_What you should do:_ What is needed here is an exact copy of all the records below.

[Stored data]
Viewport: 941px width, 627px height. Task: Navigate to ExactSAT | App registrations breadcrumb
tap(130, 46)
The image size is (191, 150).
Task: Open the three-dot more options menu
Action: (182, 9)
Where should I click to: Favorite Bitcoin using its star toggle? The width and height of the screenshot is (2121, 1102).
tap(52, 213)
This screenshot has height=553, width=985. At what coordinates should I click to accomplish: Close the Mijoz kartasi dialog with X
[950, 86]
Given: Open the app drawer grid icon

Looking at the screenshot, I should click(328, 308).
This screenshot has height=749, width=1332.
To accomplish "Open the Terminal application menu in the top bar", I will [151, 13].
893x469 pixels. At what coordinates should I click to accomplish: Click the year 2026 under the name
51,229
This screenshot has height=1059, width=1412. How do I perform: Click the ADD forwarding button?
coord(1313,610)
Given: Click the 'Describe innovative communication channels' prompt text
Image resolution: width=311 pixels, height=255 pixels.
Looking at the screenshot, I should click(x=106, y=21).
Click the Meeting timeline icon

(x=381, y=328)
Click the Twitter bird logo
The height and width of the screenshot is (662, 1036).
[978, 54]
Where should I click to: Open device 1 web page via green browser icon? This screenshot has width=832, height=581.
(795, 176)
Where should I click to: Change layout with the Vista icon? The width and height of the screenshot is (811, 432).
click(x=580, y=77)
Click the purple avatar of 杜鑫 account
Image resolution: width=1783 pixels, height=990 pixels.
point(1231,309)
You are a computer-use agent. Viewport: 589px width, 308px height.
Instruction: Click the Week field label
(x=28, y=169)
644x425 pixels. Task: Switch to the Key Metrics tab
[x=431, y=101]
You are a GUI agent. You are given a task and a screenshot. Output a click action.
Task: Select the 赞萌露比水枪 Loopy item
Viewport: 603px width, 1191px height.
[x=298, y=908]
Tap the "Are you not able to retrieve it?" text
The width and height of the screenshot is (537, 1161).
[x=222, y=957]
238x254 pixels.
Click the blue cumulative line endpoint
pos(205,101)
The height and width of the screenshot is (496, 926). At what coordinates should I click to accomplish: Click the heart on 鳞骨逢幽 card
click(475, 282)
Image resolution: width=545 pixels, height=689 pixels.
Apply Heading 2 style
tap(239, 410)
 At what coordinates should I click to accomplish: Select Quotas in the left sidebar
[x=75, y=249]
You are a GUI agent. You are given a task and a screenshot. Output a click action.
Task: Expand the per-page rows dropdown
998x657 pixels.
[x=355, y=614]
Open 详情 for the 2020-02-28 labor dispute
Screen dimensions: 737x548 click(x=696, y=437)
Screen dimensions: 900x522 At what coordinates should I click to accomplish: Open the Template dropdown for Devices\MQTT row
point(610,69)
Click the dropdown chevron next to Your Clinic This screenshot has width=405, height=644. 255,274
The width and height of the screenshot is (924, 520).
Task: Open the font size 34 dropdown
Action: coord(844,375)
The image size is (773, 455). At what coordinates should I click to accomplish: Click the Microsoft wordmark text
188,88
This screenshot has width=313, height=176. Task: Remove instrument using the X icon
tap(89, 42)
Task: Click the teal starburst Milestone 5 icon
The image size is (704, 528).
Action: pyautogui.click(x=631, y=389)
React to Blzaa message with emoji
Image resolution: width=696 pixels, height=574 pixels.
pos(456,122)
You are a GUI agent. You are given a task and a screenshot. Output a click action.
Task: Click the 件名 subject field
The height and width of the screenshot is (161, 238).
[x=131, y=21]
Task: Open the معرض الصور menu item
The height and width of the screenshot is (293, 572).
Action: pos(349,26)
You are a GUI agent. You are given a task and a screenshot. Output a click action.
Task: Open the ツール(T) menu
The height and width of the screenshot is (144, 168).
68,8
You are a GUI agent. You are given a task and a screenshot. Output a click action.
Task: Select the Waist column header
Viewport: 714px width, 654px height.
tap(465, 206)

_Problem solution:_
Viewport: 941px width, 627px height. Task: Navigate to ExactSAT | App registrations breadcrumb
tap(130, 46)
The image size is (191, 150).
Task: Open the three-dot more options menu
Action: (182, 9)
Where should I click to: Favorite Bitcoin using its star toggle? The width and height of the screenshot is (2121, 1102).
tap(52, 213)
This screenshot has height=553, width=985. At what coordinates should I click to accomplish: Close the Mijoz kartasi dialog with X
[950, 86]
Given: Open the app drawer grid icon

Looking at the screenshot, I should click(328, 308).
This screenshot has height=749, width=1332.
To accomplish "Open the Terminal application menu in the top bar", I will [151, 13].
893x469 pixels. At what coordinates should I click to accomplish: Click the year 2026 under the name
51,229
This screenshot has height=1059, width=1412. How do I perform: Click the ADD forwarding button?
coord(1313,610)
Given: Click the 'Describe innovative communication channels' prompt text
Image resolution: width=311 pixels, height=255 pixels.
Looking at the screenshot, I should click(x=106, y=21).
Click the Meeting timeline icon

(x=381, y=328)
Click the Twitter bird logo
The height and width of the screenshot is (662, 1036).
[978, 54]
Where should I click to: Open device 1 web page via green browser icon? This screenshot has width=832, height=581.
(795, 176)
Where should I click to: Change layout with the Vista icon? The width and height of the screenshot is (811, 432).
click(x=580, y=77)
Click the purple avatar of 杜鑫 account
Image resolution: width=1783 pixels, height=990 pixels.
point(1231,309)
You are a computer-use agent. Viewport: 589px width, 308px height.
Instruction: Click the Week field label
(x=28, y=169)
644x425 pixels. Task: Switch to the Key Metrics tab
[x=431, y=101]
You are a GUI agent. You are given a task and a screenshot. Output a click action.
Task: Select the 赞萌露比水枪 Loopy item
Viewport: 603px width, 1191px height.
[x=298, y=908]
Tap the "Are you not able to retrieve it?" text
The width and height of the screenshot is (537, 1161).
[x=222, y=957]
238x254 pixels.
Click the blue cumulative line endpoint
pos(205,101)
The height and width of the screenshot is (496, 926). At what coordinates should I click to accomplish: Click the heart on 鳞骨逢幽 card
click(475, 282)
Image resolution: width=545 pixels, height=689 pixels.
Apply Heading 2 style
tap(239, 410)
 At what coordinates should I click to accomplish: Select Quotas in the left sidebar
[x=75, y=249]
You are a GUI agent. You are given a task and a screenshot. Output a click action.
Task: Expand the per-page rows dropdown
998x657 pixels.
[x=355, y=614]
Open 详情 for the 2020-02-28 labor dispute
Screen dimensions: 737x548 click(x=696, y=437)
Screen dimensions: 900x522 At what coordinates should I click to accomplish: Open the Template dropdown for Devices\MQTT row
point(610,69)
Click the dropdown chevron next to Your Clinic This screenshot has width=405, height=644. 255,274
The width and height of the screenshot is (924, 520).
Task: Open the font size 34 dropdown
Action: coord(844,375)
The image size is (773, 455). At what coordinates should I click to accomplish: Click the Microsoft wordmark text
188,88
This screenshot has width=313, height=176. Task: Remove instrument using the X icon
tap(89, 42)
Task: Click the teal starburst Milestone 5 icon
The image size is (704, 528).
Action: pyautogui.click(x=631, y=389)
React to Blzaa message with emoji
Image resolution: width=696 pixels, height=574 pixels.
pos(456,122)
You are a GUI agent. You are given a task and a screenshot. Output a click action.
Task: Click the 件名 subject field
The height and width of the screenshot is (161, 238).
[x=131, y=21]
Task: Open the معرض الصور menu item
The height and width of the screenshot is (293, 572).
Action: pos(349,26)
You are a GUI agent. You are given a task and a screenshot. Output a click action.
Task: Open the ツール(T) menu
The height and width of the screenshot is (144, 168).
68,8
You are a GUI agent. You are given a task and a screenshot. Output a click action.
Task: Select the Waist column header
Viewport: 714px width, 654px height.
tap(465, 206)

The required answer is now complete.